┌────────

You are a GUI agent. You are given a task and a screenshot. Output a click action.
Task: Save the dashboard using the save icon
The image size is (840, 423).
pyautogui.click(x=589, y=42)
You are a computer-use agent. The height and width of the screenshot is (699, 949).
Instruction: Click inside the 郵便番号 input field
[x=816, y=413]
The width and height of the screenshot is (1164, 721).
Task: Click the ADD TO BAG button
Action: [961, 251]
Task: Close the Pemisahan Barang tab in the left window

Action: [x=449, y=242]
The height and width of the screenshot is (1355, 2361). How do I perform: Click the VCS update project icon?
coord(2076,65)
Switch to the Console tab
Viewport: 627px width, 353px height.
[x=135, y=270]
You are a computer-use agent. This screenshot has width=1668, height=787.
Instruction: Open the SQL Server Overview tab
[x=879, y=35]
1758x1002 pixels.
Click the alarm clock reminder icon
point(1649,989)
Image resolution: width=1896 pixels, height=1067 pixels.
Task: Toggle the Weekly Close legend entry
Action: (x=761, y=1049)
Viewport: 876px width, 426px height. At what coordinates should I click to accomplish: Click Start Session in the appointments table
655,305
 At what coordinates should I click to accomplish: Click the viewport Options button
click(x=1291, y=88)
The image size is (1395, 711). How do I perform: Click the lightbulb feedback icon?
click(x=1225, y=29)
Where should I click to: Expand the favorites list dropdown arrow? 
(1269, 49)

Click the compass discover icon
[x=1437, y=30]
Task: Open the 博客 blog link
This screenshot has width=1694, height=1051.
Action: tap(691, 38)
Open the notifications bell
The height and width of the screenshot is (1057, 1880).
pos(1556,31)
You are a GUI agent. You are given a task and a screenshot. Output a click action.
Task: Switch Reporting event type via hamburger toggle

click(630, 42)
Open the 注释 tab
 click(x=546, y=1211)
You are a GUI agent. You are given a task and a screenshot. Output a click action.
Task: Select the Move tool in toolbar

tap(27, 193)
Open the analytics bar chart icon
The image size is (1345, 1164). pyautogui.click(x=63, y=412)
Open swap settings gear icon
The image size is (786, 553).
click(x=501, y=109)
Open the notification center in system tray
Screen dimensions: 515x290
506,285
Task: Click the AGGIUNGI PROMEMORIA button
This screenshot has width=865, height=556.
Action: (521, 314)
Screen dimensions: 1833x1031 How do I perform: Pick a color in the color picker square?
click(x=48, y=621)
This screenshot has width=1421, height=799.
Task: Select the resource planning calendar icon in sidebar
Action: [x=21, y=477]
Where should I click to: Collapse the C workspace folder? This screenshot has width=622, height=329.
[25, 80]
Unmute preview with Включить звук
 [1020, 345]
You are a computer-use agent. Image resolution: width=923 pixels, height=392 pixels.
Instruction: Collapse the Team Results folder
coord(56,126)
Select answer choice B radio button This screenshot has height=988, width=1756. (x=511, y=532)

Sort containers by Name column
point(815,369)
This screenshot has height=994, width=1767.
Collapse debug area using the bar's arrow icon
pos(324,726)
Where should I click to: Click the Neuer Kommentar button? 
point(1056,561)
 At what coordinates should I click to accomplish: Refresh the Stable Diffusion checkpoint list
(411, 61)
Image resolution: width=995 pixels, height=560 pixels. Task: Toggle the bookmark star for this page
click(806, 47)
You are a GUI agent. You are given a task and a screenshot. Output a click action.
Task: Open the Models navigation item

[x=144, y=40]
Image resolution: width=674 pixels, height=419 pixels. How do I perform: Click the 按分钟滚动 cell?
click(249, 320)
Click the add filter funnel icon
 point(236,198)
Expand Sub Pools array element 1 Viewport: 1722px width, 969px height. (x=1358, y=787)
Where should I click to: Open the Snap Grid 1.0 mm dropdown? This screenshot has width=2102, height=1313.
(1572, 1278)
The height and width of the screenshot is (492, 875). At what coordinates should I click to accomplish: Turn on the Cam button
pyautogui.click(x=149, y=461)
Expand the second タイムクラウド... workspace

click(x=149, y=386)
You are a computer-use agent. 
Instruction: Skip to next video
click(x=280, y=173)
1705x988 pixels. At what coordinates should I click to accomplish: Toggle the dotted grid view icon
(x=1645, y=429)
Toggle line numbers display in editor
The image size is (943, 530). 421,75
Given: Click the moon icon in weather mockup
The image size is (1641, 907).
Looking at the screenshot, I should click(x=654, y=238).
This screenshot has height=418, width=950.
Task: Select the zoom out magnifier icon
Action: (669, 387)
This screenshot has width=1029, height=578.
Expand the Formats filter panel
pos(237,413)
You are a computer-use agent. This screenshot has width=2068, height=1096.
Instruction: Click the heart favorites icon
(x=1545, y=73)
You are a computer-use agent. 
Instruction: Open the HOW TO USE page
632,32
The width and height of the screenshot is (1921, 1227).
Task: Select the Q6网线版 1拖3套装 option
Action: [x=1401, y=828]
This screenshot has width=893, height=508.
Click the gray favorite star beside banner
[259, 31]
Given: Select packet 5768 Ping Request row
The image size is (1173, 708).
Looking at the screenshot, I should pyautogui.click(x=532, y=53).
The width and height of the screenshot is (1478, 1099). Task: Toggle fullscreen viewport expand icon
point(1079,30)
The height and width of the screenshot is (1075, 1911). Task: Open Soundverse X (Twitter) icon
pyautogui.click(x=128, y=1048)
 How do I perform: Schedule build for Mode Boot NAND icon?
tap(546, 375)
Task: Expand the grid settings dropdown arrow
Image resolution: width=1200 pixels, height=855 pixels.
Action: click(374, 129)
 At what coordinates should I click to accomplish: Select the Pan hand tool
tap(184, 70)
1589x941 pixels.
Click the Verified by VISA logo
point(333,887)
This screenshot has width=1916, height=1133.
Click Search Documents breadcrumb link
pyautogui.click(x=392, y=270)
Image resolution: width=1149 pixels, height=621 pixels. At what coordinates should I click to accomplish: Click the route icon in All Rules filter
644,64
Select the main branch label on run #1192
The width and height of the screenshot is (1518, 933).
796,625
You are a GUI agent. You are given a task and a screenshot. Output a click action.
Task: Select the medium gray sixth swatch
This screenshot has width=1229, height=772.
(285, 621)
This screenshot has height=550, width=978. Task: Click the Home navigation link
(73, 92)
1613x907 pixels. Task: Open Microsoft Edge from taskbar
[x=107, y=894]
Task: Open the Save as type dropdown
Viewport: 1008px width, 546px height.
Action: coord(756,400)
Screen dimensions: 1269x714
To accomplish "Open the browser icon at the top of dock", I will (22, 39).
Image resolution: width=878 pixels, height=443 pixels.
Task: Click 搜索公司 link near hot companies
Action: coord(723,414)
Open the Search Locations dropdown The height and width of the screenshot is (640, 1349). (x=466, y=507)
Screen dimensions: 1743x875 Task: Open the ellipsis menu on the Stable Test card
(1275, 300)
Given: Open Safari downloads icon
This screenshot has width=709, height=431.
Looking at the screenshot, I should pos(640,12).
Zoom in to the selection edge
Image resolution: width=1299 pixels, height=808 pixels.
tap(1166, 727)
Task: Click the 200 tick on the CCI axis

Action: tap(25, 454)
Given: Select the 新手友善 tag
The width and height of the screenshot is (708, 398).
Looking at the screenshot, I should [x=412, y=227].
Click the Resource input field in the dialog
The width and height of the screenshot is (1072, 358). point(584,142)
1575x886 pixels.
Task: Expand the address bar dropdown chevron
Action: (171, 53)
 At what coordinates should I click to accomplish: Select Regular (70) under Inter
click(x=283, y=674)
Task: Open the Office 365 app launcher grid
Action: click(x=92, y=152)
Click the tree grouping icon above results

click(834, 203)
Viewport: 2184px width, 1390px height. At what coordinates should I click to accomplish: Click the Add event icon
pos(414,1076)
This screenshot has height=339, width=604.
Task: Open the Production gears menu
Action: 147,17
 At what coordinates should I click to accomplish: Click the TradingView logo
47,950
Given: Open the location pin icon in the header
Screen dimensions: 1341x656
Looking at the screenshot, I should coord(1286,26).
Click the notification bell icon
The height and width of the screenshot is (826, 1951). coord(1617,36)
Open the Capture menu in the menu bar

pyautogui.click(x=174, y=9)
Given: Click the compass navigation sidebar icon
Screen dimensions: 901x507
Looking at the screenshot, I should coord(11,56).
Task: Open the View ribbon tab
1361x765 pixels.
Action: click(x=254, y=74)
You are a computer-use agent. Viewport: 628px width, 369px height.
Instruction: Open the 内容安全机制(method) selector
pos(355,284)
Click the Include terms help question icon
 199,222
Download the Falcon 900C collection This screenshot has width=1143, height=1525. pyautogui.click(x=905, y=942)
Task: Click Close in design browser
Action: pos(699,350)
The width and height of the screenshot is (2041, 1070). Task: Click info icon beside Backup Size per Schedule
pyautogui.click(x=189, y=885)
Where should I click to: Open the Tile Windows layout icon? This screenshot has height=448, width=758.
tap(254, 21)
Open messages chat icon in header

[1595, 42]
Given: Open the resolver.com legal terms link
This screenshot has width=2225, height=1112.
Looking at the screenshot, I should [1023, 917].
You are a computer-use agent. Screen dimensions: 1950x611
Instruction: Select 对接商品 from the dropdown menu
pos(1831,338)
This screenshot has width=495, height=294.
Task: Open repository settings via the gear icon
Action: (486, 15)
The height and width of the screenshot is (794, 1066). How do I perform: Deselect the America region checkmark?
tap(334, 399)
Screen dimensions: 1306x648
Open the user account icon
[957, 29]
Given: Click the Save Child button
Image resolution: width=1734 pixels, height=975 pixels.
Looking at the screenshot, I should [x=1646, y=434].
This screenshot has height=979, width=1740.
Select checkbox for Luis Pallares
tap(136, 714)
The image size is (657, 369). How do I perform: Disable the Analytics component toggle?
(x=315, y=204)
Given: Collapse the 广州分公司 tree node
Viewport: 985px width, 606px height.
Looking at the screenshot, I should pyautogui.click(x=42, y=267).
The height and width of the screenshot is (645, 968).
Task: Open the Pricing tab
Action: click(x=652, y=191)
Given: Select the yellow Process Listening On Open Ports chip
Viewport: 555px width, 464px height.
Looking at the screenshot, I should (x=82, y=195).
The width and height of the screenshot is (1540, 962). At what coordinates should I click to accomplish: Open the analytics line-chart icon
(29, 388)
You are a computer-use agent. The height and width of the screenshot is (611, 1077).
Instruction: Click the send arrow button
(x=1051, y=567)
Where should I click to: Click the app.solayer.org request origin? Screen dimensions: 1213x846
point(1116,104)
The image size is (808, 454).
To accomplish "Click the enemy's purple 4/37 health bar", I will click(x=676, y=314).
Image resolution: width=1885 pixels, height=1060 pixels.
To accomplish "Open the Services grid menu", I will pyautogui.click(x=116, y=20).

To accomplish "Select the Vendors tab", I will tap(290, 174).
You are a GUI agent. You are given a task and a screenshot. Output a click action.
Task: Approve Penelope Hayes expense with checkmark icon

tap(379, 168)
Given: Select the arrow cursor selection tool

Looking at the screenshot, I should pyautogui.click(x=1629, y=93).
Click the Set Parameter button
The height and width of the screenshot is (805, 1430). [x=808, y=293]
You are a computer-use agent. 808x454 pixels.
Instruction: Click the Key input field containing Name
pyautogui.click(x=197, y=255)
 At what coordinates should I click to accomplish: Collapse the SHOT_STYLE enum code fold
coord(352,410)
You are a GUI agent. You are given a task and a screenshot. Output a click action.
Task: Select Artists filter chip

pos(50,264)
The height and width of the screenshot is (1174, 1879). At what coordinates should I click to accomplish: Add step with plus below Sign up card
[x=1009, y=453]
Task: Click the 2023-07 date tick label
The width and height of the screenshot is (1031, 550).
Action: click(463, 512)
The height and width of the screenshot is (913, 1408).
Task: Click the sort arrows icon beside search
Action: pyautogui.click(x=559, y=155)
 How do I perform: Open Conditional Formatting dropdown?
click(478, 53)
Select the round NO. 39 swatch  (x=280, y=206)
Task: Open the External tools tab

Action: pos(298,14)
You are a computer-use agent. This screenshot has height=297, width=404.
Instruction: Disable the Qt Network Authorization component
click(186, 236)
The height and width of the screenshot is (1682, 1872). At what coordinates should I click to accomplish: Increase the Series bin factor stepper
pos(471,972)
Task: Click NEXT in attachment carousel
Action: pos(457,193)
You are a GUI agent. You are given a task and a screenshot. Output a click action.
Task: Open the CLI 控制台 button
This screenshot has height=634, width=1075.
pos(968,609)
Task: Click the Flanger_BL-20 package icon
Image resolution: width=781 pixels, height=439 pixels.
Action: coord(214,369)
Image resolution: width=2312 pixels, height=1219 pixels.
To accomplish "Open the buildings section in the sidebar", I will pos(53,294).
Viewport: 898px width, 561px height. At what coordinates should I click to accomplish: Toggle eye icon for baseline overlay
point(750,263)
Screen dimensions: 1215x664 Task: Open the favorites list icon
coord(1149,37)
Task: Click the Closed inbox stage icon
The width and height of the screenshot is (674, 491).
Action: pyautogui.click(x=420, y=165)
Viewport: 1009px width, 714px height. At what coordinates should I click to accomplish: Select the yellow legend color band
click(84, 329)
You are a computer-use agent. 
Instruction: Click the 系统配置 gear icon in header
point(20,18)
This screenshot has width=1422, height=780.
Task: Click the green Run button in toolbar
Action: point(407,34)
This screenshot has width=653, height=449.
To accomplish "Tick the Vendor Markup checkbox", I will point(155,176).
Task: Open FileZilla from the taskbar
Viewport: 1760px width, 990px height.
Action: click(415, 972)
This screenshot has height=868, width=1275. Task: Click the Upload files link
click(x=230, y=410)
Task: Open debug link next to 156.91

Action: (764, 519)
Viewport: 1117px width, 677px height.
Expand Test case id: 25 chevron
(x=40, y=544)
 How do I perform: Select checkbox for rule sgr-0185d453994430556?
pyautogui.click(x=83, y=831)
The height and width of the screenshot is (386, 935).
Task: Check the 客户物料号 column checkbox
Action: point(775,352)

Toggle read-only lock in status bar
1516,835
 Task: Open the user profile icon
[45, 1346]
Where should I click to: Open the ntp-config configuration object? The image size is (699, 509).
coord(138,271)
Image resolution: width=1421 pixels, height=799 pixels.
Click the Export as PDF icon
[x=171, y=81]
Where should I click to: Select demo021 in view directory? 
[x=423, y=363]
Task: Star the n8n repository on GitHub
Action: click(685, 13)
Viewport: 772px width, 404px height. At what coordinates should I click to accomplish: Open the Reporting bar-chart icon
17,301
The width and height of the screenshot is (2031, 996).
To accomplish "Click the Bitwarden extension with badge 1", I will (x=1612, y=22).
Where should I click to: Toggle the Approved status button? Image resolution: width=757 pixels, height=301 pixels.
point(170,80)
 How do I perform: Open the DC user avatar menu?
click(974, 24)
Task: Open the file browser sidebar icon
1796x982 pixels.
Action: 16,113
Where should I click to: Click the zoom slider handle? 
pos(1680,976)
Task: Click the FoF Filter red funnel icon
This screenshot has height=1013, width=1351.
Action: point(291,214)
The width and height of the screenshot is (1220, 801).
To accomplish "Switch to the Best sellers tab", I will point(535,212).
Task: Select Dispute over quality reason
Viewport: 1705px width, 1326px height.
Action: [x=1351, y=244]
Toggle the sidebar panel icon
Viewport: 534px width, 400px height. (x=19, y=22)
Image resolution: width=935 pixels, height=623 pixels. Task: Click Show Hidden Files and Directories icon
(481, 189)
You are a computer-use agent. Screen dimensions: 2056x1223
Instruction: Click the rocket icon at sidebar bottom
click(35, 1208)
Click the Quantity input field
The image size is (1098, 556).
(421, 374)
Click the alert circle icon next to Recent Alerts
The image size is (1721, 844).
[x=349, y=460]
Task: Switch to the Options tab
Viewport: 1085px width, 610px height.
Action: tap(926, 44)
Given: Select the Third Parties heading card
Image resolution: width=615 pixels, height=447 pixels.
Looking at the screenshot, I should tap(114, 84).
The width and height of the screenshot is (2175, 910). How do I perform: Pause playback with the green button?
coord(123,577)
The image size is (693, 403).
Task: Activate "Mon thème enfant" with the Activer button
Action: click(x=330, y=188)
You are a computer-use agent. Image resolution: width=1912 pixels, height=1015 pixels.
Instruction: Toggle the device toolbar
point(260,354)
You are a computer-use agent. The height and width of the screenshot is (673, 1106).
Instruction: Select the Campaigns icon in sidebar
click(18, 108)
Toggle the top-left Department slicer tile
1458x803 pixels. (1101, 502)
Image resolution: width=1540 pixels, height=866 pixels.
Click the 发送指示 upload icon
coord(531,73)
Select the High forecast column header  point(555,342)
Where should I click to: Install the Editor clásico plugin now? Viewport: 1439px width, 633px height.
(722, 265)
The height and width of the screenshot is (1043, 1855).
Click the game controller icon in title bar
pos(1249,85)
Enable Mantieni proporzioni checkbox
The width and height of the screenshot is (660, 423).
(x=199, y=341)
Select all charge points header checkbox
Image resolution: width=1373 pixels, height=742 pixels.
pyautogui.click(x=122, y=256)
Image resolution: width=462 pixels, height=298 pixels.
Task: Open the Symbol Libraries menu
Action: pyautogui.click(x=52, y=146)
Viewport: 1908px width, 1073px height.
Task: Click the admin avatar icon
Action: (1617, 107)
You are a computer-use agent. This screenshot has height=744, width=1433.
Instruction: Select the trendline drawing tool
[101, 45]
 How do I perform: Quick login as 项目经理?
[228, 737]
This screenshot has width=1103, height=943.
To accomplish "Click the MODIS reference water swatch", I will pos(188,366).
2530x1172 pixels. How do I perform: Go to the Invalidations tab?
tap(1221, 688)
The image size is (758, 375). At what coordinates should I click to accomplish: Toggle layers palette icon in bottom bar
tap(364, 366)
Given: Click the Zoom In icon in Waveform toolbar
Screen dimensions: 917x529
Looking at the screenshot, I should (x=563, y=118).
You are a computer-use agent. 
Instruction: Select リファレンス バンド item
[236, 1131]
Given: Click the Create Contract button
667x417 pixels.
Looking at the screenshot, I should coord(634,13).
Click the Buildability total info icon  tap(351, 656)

└────────

Reproduce every line of the records containing the string "swatch".

• _Problem solution_:
Task: Select the medium gray sixth swatch
Select the round NO. 39 swatch  (x=280, y=206)
To accomplish "Click the MODIS reference water swatch", I will pos(188,366).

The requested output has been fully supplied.